Debug Suspend Issues in Certain Macbooks
Since updating to kernel version 5.15 on Slackware, my Macbook Pro (model A1398) takes a long time, or simply wouldn’t wake up from suspend. To try to figure out where the problem lies, I ran Intel’s pm-graph, but the logs didn’t yield anything interesting. At the time I switched the lid close action to hibernate and ignored the problem.
Update 2024-04-21: Currently kernel 6.6.28 with elogind 252.23-x86_64-3 works, but I’m conservative about how long it would work before an update breaks it again.
See also the relevant Slackware forum post posted by me on January 2023.
My first shot at the problem (around June 2022)
Wondering if other distros would have the same problem, I tried booting Linux Mint.

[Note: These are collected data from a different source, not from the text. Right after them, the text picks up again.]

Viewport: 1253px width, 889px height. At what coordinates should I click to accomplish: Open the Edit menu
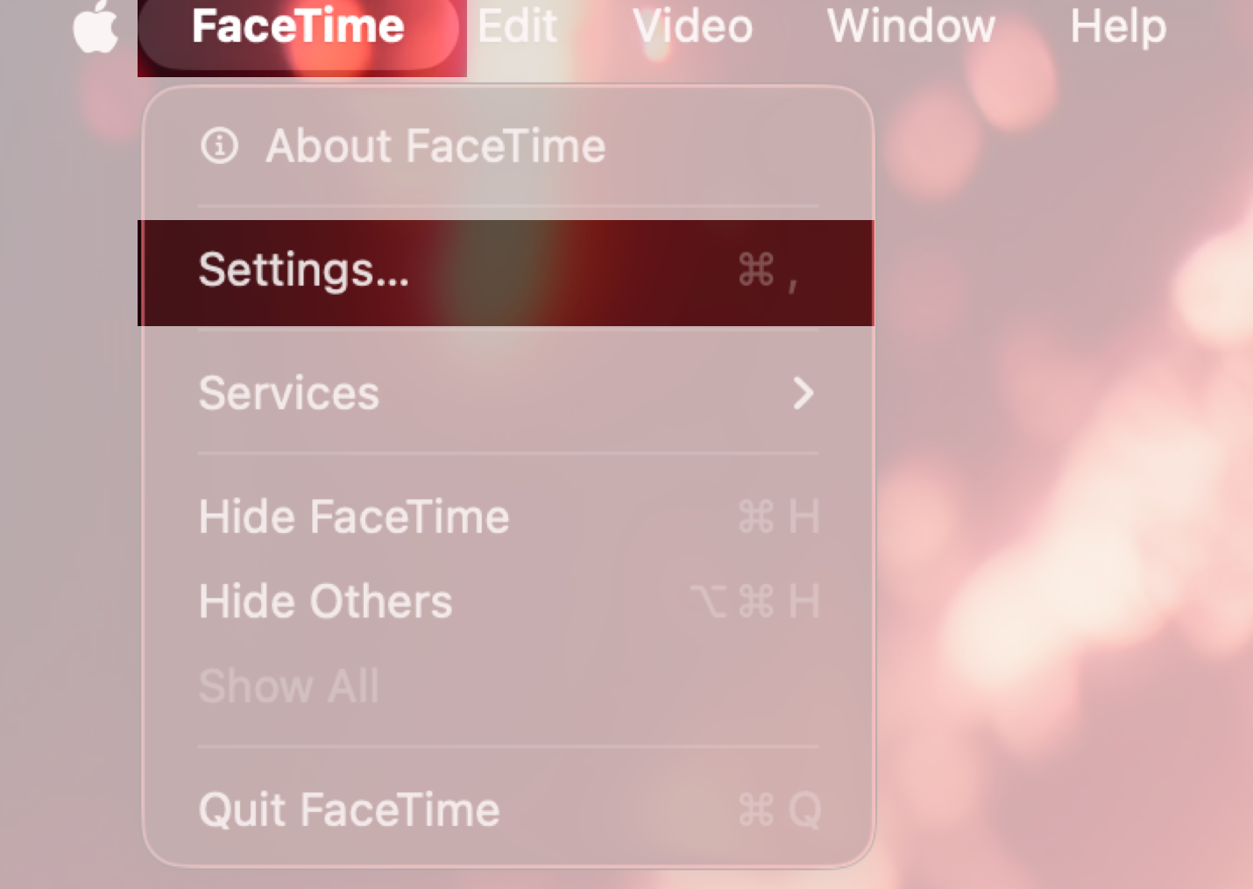coord(517,26)

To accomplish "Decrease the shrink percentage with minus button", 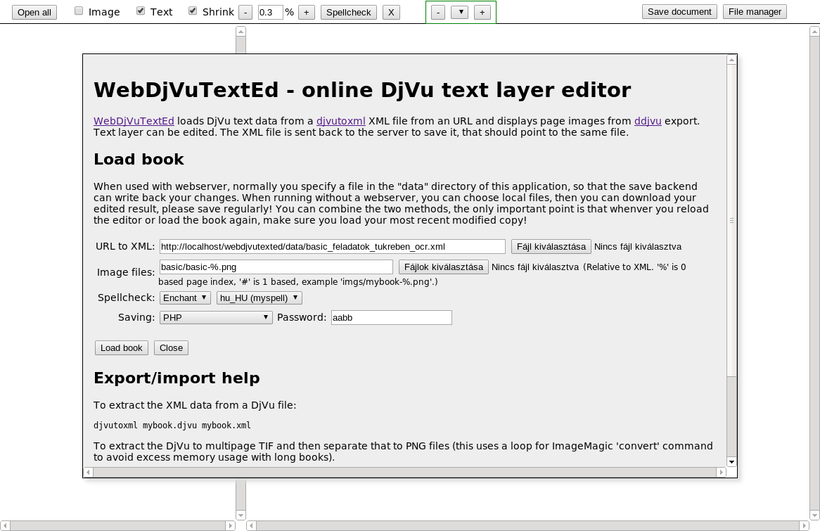I will (245, 12).
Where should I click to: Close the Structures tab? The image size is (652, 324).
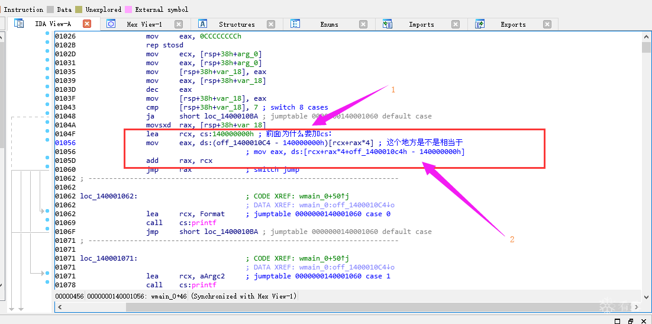point(271,24)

To my surprise, suspend and resume worked normally, while it doesn’t with the kernel Slackware provided even with the same kernel version (5.15.0). So I tried booting Slackware with the Linux Mint kernel, and found out that booting with this kernel makes suspend/resume work correctly even on Slackware.
However solving the problem by booting a kernel from another system feels… dirty, and doesn’t fit in well with other parts of the system (as seen with some driver issues). I have to find a better solution.
Second shot: Adding elogind hooks (failed)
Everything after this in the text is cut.